CHINA:MORE THAN 40 per cent of the population of Chinese cities will be made up of migrants within two decades, putting huge pressure on the ability of local governments to provide services to citizens, according to a study by the McKinsey Global Institute.
On top of the existing 103 million urban migrants, Chinese cities will face an influx of another 243 million migrants by 2025, taking the urban population up to nearly one billion people. In the medium and large cities, about half the population will be migrants, which is almost three times the current level.

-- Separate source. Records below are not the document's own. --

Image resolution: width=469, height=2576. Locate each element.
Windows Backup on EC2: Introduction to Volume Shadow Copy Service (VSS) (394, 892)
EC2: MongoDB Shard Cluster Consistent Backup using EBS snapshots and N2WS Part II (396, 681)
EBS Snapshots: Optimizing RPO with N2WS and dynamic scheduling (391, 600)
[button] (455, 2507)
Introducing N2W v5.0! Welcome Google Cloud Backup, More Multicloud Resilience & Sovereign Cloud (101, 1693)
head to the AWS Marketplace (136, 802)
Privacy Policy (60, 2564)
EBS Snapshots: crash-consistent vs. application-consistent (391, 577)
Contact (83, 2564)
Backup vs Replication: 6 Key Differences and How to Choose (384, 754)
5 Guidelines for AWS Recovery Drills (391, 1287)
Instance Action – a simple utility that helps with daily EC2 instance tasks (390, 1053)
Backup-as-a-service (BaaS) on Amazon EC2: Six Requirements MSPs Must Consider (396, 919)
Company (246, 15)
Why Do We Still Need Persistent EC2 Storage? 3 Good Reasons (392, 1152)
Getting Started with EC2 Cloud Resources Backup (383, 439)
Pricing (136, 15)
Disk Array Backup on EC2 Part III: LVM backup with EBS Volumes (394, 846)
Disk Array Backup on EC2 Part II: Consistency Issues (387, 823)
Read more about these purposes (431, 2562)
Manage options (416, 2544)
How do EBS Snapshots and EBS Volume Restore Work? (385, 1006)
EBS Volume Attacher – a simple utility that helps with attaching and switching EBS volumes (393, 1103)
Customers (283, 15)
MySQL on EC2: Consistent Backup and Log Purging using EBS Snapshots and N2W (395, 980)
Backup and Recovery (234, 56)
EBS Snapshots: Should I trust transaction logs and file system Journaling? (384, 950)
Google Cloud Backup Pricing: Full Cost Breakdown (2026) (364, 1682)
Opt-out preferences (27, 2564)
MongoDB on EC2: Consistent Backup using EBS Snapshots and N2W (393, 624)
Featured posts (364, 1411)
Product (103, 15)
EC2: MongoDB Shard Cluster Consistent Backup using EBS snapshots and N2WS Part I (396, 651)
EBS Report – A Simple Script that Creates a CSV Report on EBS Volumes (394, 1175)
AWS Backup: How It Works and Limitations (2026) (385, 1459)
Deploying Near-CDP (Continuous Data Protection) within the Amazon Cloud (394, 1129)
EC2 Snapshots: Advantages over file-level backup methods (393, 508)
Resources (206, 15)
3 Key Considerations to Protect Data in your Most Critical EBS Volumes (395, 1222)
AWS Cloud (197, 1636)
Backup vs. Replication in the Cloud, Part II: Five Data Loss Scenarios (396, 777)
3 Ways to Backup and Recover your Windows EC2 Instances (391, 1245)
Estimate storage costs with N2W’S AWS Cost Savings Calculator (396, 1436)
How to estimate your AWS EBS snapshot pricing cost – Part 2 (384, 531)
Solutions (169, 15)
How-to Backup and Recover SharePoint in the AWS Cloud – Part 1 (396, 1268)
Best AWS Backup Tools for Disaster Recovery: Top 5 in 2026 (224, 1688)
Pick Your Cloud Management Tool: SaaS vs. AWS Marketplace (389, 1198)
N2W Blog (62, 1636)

The forecasts, contained in a study on urbanisation in China, underline the enormous challenge facing Beijing if it is to meet pledges to include the vast army of migrant workers in urban social welfare programmes, to which they are mostly denied access at the moment.
"The fact that 40 to 50 per cent of cities could be made up by migrant workers is a real wake-up call," said Jonathan Woetzel, a director of McKinsey's Shanghai office and one of the authors of the report. "Smaller cities in particular are going to face a growing challenge if they are to provide equal access to social services."
Although migration has delivered as much as 50 per cent of rural China's income through remittances, at the same time it has depleted villages and broken up families, Ran Tao, a rural expert at the Chinese Academy of Sciences, says.
The authors argue that to tackle these mounting pressures, China should move away from its model of more dispersed urbanisation to a more concentrated model based on fewer, larger cities.
Under that more concentrated model of urbanisation, the report forecasts that GDP per capita could be 20 per cent higher by 2025, as larger cities tend to achieve higher productivity, and energy use would be 20 per cent more efficient. It would also reduce the amount of arable land being taken over by cities.
However, the disadvantages of encouraging larger cities would be more severe air pollution and greater traffic congestion on China's busy roads. The government could influence the pattern of urbanisation through land-sale policies, infrastructure investment and the incentives offered to local government officials.